■ Work item
Using the records below, write out only the lines from the line containing "You are a computer-use" up to and including the line containing "The height and width of the screenshot is (494, 1121).", exactly, with no pictures.

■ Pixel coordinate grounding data
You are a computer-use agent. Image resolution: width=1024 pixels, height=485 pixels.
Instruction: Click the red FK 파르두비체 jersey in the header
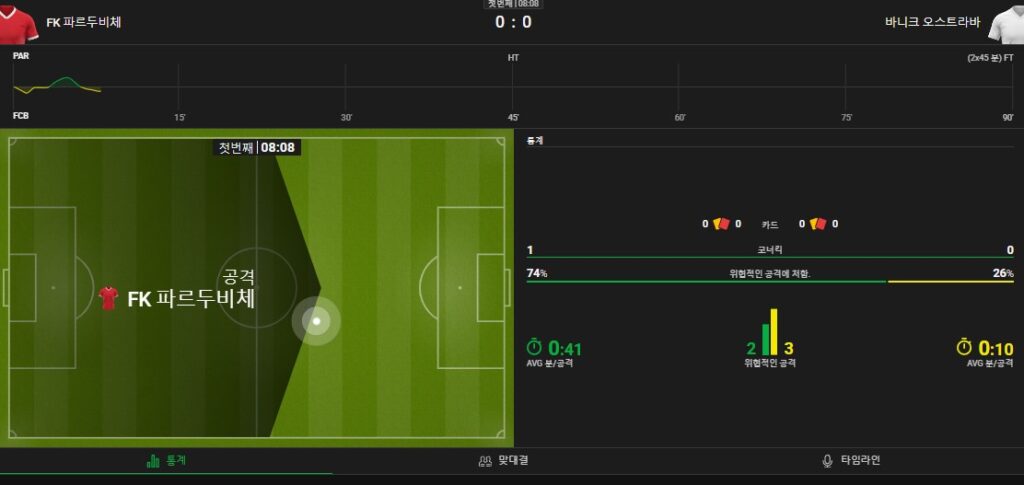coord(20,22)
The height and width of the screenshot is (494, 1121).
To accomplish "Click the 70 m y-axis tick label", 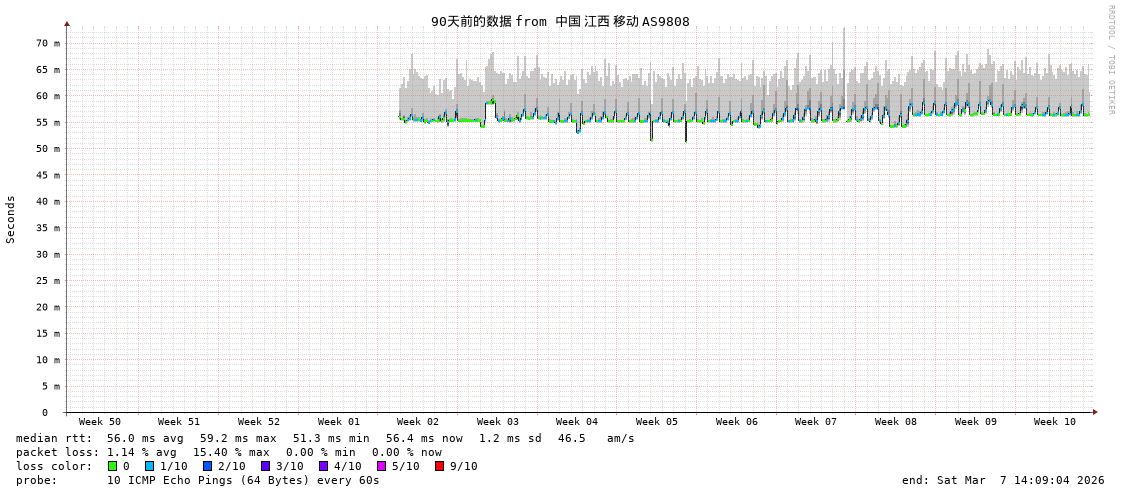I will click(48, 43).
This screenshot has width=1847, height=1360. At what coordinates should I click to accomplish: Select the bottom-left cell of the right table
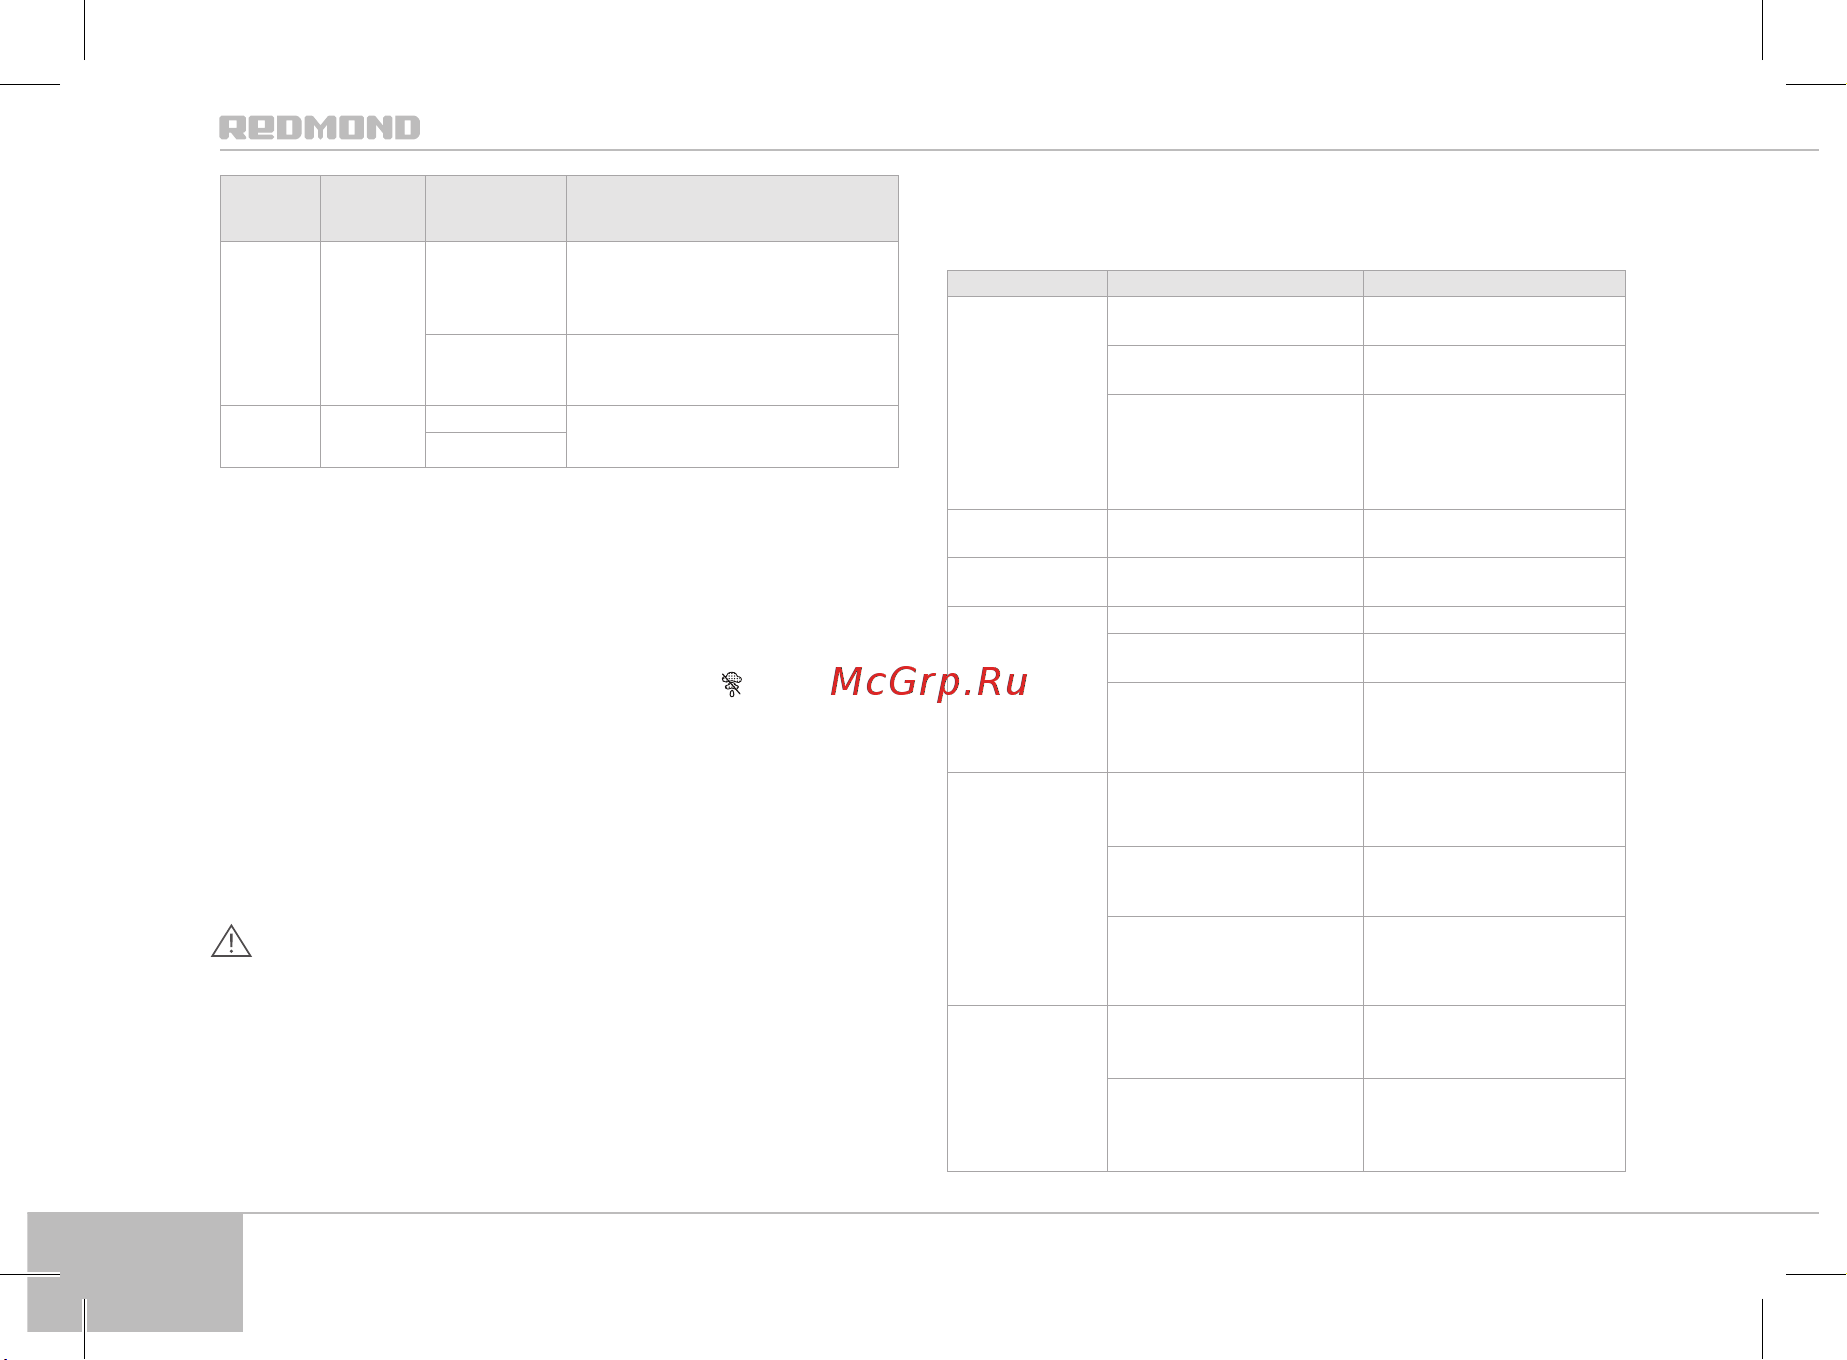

* * *

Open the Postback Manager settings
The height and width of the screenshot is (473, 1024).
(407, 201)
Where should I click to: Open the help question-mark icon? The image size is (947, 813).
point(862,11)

■ Exercise answer
You are a computer-use agent. Image resolution: width=1024 pixels, height=485 pixels.
Instruction: Click the red FK 파르두비체 jersey in the header
coord(20,22)
The height and width of the screenshot is (494, 1121).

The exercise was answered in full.